A. The articles of incorporation of any professional corporation shall provide for the purchase by the corporation, its shareholders, or any person duly licensed or authorized to render the service for which the corporation is organized, of all shares of its stock:
(1) held by any person who shall have become disqualified to render the professional service for which he was licensed or authorized; or
(2) which devolve by operation of law upon any person or legal entity not licensed or authorized.
B. Any purchase of shares under Paragraph (1) of Subsection A shall be effected within a period of thirty days after establishment of the disqualification. Any purchase of shares under Paragraph (2) of Subsection A shall be effected within eight months from the date of devolution. Any shares held in violation of such provisions may be cancelled by action of the board of directors.
History: 1953 Comp., § 51-22-10, enacted by Laws 1969, ch. 245, § 5.

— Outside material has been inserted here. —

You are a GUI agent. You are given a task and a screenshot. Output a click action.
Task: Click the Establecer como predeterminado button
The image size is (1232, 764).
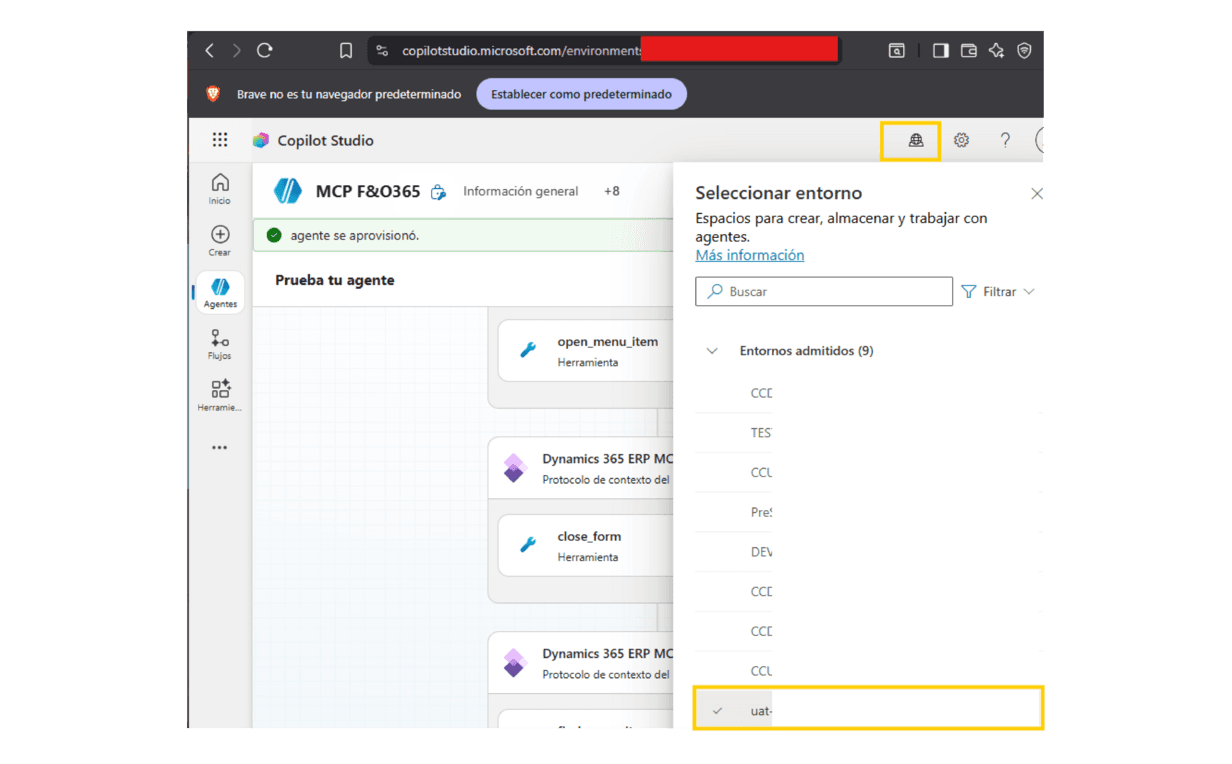(x=581, y=94)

Law reviews. — For article, "The New Mexico Professional Corporation," see 9 Nat. Res. J. 591 (1969).
Am. Jur. 2d, A.L.R. and C.J.S. references. — 18B Am. Jur. 2d Corporations §§ 1802 to 1809, 1812 to 1814.
Construction and application of provision restricting sale or transfer of corporate stock, 2 A.L.R.2d 745.
Validity of restrictions on alienation or transfer of corporate stock, 61 A.L.R.2d 1318.
18 C.J.S. Corporations §§ 217 to 292.